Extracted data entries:
····················

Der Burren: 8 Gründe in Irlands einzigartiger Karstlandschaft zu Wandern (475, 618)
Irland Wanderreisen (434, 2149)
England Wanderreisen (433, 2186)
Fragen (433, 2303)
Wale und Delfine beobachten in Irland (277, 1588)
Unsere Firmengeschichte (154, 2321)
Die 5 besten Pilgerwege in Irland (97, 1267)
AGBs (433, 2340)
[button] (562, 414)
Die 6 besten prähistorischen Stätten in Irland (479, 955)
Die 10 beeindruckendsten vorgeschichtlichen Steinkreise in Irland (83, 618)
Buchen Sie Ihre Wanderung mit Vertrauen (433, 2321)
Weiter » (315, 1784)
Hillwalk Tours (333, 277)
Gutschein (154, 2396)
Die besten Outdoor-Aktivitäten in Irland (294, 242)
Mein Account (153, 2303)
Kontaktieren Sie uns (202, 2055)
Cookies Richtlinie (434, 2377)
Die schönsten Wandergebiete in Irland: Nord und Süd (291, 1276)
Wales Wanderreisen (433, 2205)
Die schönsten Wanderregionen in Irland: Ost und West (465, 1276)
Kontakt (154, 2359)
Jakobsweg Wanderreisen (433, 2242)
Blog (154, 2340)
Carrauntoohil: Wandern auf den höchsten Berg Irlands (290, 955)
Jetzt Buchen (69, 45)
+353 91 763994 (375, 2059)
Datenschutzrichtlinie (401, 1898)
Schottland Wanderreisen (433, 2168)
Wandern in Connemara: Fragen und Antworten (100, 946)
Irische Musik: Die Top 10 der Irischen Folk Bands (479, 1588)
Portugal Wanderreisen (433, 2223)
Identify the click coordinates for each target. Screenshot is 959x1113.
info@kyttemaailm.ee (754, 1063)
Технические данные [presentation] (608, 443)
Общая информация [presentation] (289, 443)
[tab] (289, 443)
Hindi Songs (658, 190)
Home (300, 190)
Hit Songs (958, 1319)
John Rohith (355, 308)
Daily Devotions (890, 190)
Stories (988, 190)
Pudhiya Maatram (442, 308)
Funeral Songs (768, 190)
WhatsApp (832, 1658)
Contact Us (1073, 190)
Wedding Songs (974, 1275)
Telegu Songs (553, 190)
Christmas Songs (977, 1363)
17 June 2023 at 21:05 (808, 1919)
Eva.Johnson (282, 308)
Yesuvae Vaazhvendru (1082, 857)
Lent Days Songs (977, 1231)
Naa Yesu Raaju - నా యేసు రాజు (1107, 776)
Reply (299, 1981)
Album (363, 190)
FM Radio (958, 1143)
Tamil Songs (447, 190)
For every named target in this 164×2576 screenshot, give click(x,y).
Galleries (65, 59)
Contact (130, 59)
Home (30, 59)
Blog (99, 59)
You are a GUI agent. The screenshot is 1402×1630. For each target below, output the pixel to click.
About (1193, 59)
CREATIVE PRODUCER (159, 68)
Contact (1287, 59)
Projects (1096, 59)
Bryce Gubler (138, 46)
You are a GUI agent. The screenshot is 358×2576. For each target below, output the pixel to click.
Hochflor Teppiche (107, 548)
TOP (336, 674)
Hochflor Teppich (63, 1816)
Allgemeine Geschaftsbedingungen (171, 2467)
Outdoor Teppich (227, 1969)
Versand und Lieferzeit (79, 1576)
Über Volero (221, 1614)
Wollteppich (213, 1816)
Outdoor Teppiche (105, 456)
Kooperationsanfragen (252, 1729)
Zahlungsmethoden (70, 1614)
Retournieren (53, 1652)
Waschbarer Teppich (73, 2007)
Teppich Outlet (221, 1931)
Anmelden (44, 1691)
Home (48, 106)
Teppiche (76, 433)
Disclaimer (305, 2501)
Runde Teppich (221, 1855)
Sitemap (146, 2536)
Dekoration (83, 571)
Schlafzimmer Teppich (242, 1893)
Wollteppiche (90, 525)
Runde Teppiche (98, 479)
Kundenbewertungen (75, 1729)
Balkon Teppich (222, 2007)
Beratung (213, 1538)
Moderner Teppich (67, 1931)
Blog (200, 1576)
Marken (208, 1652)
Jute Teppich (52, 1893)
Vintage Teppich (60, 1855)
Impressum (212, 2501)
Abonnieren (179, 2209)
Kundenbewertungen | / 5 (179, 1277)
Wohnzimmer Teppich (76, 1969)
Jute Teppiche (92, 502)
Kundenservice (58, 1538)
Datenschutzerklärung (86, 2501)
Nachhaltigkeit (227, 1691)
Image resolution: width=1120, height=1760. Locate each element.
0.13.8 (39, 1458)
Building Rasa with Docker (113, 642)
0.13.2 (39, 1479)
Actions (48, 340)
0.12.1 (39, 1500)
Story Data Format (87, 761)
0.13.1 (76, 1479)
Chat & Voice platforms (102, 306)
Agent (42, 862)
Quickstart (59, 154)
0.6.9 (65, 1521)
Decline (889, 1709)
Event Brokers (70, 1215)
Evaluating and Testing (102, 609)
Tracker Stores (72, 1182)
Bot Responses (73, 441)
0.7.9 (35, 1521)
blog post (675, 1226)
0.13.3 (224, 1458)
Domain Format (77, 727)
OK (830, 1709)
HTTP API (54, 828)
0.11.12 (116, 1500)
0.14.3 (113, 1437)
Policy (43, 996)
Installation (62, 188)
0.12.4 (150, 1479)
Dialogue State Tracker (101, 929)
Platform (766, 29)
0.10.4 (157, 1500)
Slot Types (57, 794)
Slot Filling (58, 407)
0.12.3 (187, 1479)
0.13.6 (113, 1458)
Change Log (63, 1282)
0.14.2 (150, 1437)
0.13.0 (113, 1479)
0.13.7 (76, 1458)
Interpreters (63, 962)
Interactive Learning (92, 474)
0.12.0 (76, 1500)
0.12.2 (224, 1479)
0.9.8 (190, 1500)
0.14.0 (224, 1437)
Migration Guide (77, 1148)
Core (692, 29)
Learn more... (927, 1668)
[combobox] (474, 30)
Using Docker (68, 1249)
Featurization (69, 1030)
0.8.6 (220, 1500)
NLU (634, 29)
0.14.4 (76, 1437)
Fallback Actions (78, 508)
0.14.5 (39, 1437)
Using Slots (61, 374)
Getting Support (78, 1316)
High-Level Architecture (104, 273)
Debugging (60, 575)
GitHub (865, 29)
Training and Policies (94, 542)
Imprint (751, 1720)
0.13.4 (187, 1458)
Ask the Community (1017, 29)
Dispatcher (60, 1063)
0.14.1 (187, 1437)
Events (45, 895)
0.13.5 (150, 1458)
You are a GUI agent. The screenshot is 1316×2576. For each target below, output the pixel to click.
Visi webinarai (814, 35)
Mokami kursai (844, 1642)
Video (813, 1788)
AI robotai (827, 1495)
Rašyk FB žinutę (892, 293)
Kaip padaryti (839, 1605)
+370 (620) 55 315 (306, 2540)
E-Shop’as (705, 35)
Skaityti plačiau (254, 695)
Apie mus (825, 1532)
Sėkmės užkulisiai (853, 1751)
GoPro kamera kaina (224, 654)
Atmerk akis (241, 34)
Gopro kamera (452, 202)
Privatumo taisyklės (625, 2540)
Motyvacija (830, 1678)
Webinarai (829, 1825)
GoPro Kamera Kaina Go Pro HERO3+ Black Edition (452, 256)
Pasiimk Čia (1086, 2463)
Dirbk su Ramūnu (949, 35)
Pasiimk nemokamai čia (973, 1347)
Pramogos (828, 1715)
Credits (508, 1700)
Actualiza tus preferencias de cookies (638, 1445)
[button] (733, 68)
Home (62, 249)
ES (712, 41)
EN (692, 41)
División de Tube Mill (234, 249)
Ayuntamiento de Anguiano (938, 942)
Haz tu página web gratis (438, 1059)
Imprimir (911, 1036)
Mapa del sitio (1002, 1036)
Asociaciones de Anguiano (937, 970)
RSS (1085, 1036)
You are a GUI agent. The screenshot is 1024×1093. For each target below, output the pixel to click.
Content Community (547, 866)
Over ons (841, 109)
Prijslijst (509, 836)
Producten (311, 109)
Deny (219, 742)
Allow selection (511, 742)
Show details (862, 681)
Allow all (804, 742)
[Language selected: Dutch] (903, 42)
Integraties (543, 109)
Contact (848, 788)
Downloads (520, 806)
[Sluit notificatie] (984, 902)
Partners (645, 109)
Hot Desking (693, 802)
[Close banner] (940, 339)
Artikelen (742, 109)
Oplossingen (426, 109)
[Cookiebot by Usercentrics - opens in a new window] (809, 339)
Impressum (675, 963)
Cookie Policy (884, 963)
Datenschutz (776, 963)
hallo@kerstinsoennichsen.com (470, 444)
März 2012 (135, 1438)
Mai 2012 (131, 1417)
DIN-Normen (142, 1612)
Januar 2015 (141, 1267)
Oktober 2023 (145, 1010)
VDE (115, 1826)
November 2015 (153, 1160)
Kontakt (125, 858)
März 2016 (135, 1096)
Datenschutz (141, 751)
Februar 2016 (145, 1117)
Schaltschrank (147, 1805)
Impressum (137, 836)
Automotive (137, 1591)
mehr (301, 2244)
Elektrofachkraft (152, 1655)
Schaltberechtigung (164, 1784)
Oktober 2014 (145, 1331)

····················

**Brief:** State how many lines of the items above contain the string "besten", matching case exactly. Give only the number.

**The completed task:** 3